Background and Purpose Malignant middle cerebral artery infarction(MMI) affects 5–10% of acute ischaemic stroke patients. Mortality of ∼80% if treated conservatively leaves decompressive surgery the choice treatment, halving mortality if undertaken early. We aimed to determine early clinical and CT based imaging factors that predict MMI.

Methods We undertook a single centre retrospective study using an acute ischaemic stroke database that included CT head, CT angiography(CTA) and CT perfusion(CTP) scans <6 h after stroke onset and follow up CT and CTP at 24 h. Patients were classified as MMI blind to baseline data, using definition (NIHSS score: ≥14 or ≥19 for right and left hemispheres respectively and level of consciousness ≥1, hypodensity >50% of MCA territory and space-occupying oedema on 24 h CT. Univariate and multivariate binary logistic regression identified predictive factors.

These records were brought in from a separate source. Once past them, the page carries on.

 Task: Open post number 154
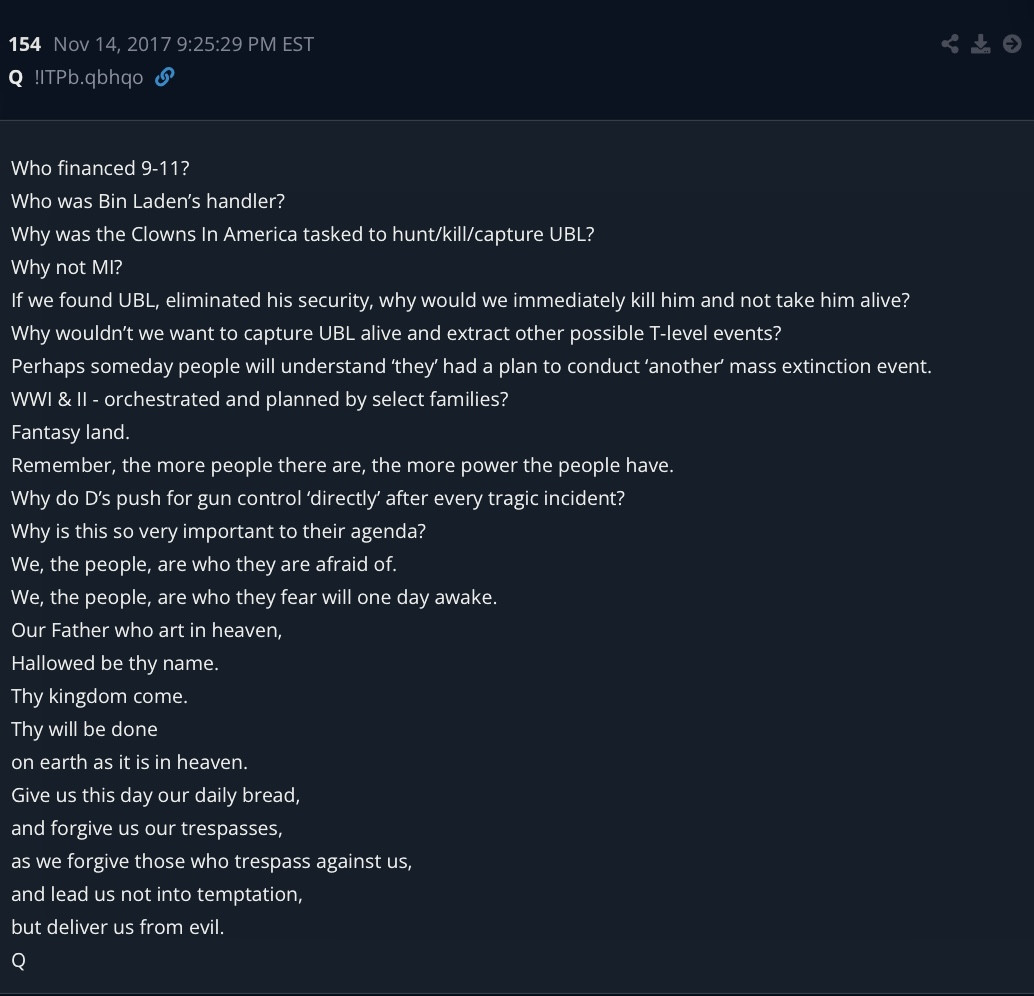coord(25,44)
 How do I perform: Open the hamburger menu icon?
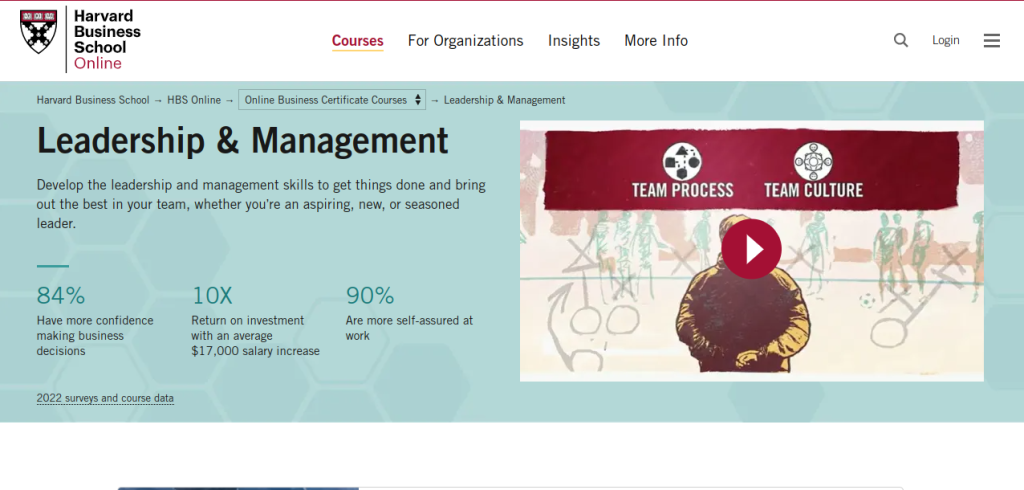pyautogui.click(x=991, y=40)
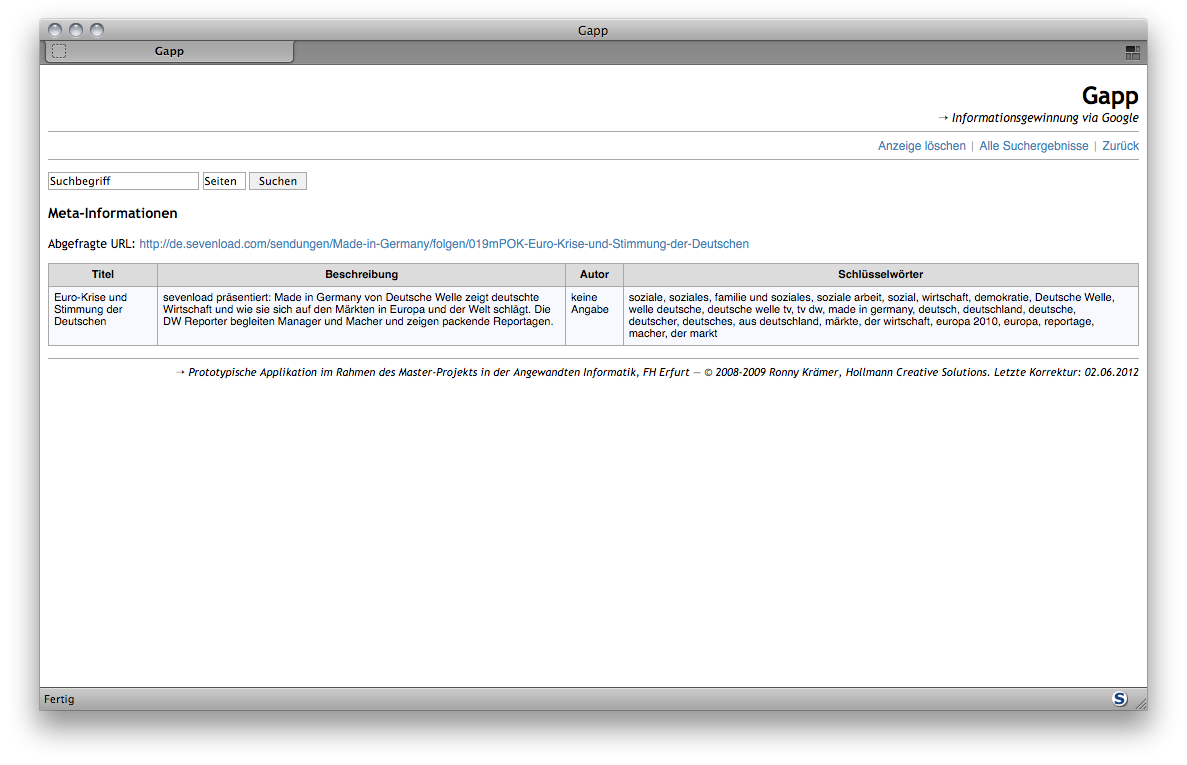The height and width of the screenshot is (765, 1187).
Task: Go back using the Zurück link
Action: click(x=1120, y=146)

Results Of 210 patients, 22 developed MMI. These had higher baseline NIHSS score, lower ASPECTS, larger ischaemic and infarct volumes, more large vessel occlusion and poor collateral circulation (all p=<0.0001). A multivariate model including; large vessel occlusion and total ischaemic volume >75 ml on admission CTP, correctly classified 91.5% of patients.

Conclusions CT imaging within 6 h of stroke onset can predict MMI. Multimodal CT allows early identification of those at risk of MMI.